A propósito da (inovadora) Miss Portugal 2023
O evento Miss Portugal, concurso de beleza feminino criado em 1959, que se realizava anualmente na capital, tinha, e presumo que continue a ter, o objetivo de eleger as representantes da beleza lusitana para o concurso Miss Universo.
Sempre estive convencido que neste concurso, as concorrentes que participavam, eram realmente mulheres, ou seja, portadoras dos cromossomas XX, ao contrário dos realmente homens, que são portadores dos cromossomas XY. Aliás, este certame, que sempre foi exclusivamente para mulheres, primou invariavelmente pelo rigor na seleção das candidatas, sendo-lhes inclusivamente negada a participação ou a desclassificação, se fossem identificadas operações plásticas (acho que entre outras, mantém-se esta exigência).
Fiquei, no entanto, a saber, estupefacto, que afinal um homem, com umas cirurgias e uns tratamentos celulares complementares, também é admitido no concurso, desde que, julgo, o trabalho de transformação corporal tenha sido feliz, na aproximação visual ao sexo feminino.
Esclareço desde já os(as) mais precipitados(as), que da minha parte, não está em causa qualquer postura preconceituosa ou transfóbica, porque convívio muito bem e respeito qualquer pessoa que decida dar um “uso diferente ao seu corpo”, seja ele qual for, desde que isso a torne mais feliz, pois isso melhorará com certeza, a sua relação com os outros e com o mundo. E mais, tenho um profundo respeito e compreensão acrescida, por todos aqueles e aquelas, que por um “erro da natureza”, vivem num corpo diferente daquele que é a sua tendência hormonal, e consequentemente mental, não refletindo a identidade sentida, condição conhecida por disforia de género, tornando o seu dia a dia uma vivência de muito sofrimento.
Coisa diversa, é baralharmos conceitos e realidades distintas, e assim confundirmos tudo. Fico até algo surpreendido, em como as mulheres, repito, portadoras dos cromossomas XX, aceitem a inclusão de um indivíduo transgénero, (pessoa respeitável), num concurso que lhes é destinado, sem que se manifestem a desfavor, quando é histórica a sua luta nos obstáculos que tiveram de enfrentar e ainda tem de travar, para adquirir direitos, que sempre deveriam ter tido.
Se se quer promover/realizar concursos de beleza para transgéneros, façam-nos. Podem-se misturar todos os transgéneros ou separar os concursos entre trans femininos e masculinos. É indiferente e aceitável.

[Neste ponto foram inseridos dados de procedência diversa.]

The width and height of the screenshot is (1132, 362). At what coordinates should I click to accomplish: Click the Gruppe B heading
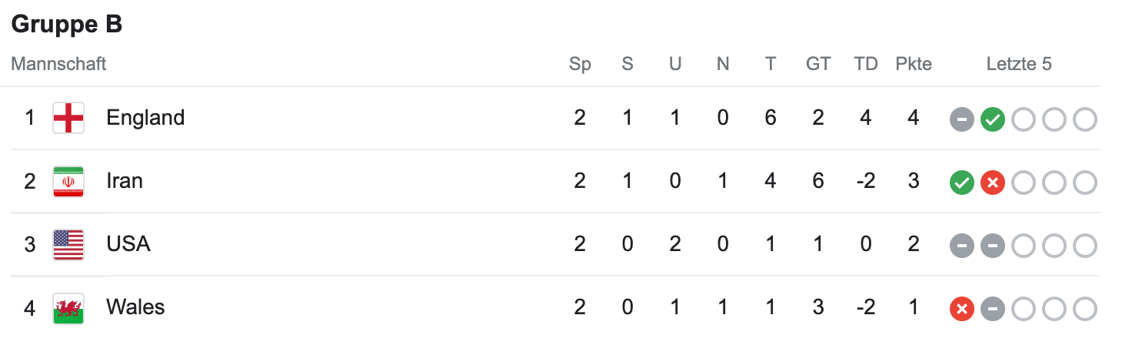(67, 25)
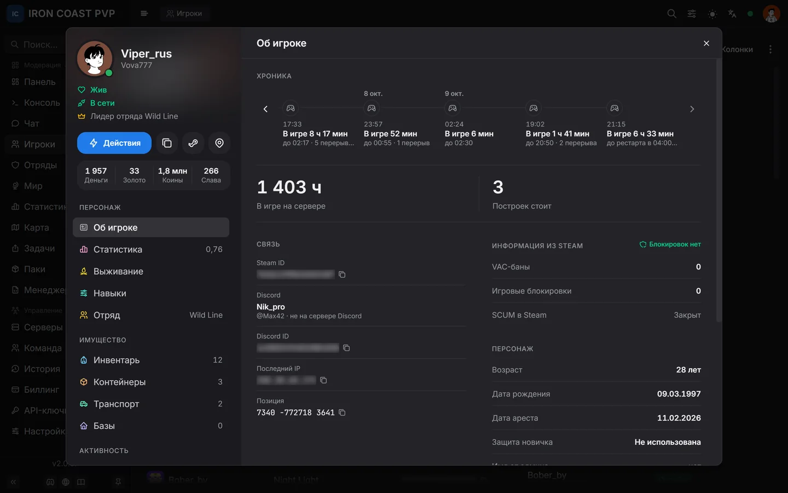Screen dimensions: 788x493
Task: Switch to the Инвентарь section
Action: (x=151, y=360)
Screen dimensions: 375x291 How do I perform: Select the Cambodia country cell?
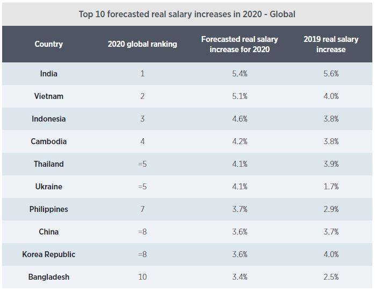(x=48, y=141)
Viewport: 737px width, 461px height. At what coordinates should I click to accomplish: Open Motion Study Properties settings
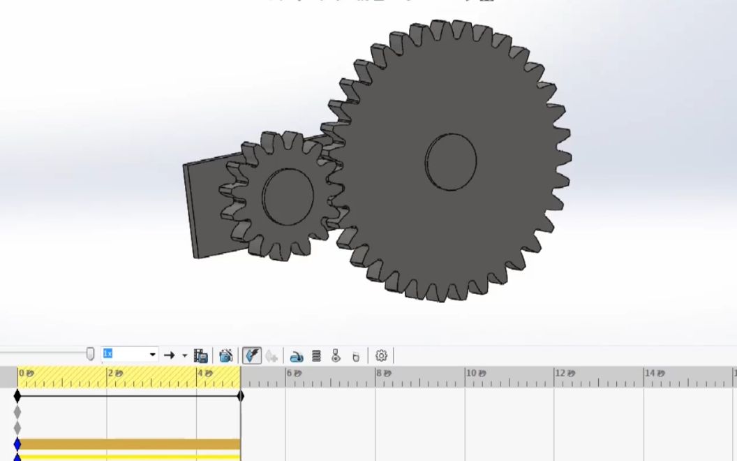pos(380,356)
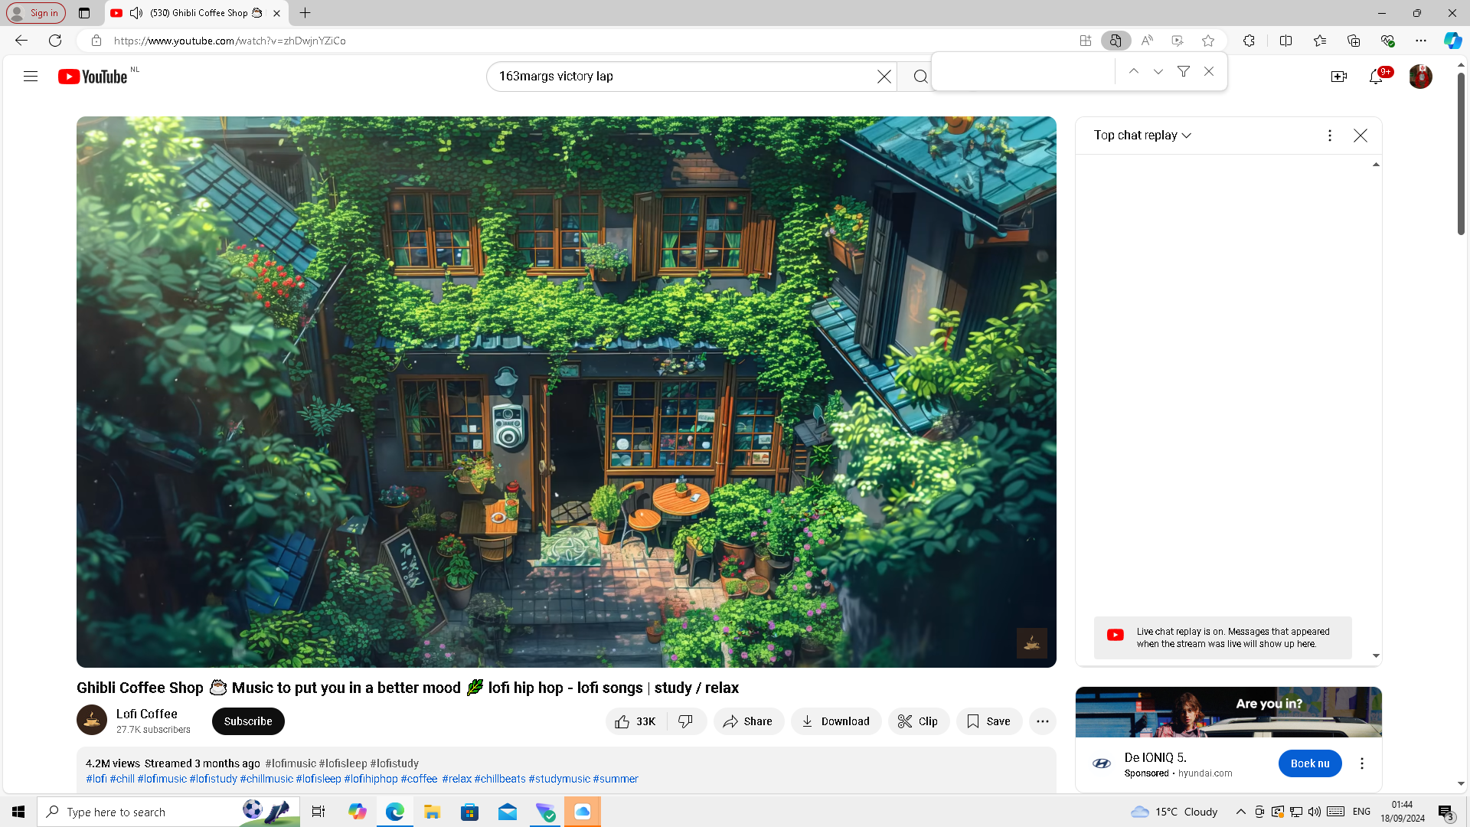The width and height of the screenshot is (1470, 827).
Task: Expand the Top chat replay dropdown
Action: 1142,136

Não se queira é impor e normalizar essa realidade, fazendo batota, em eventos cujas regras diferem dessa condição.
E por favor, não se estimule e force a imposição do discurso do “politicamente correto”, sujeitando as pessoas a uma opinião que é minoritária, e que se põe em “bicos de pés” para se impor, remetendo todos aqueles e aquelas que não compreendem uma miss Portugal que é transgénero, para uma envolvência de radicalização, que quer arregimentar as pessoas, como se elas fossem cegas ou não pudessem ter opinião própria. Quem clama por tolerância, deve ter noção que deve proporcionar o mesmo espaço e em dose igual, a quem pensa diferente.
Por fim e em face das várias transformações na sociedade que nos últimos anos temos assistido e que se querem ditar e catalogar de normalidade, e que decorrem da (des) evolução dos tempos, deixem-me citar duas frases, uma muito recente, da jornalista e escritora espanhola Júlia Navarro (1953 - XXXX) a propósito do seu último livro “Uma História Partilhada”, numa entrevista à SapoLifeStyle, que diz: “vivemos numa sociedade orwelliana, em que nos dizem o que temos de pensar, o que temos de dizer, sendo essa a semente do fascismo”. A outra, mais distante, atribuída, mas sem confirmação, ao escritor e filósofo russo Fiódor Dostoiévski (1821-1881), mas que encerra muita verdade e diz: “a tolerância chegará a tal ponto, que as pessoas inteligentes serão impedidas de fazer qualquer reflexão, para não ofender os imbecis”.
Mantenhamos os pés bem assentes na terra, porque há espaço para todos, dentro dos limites da razoabilidade.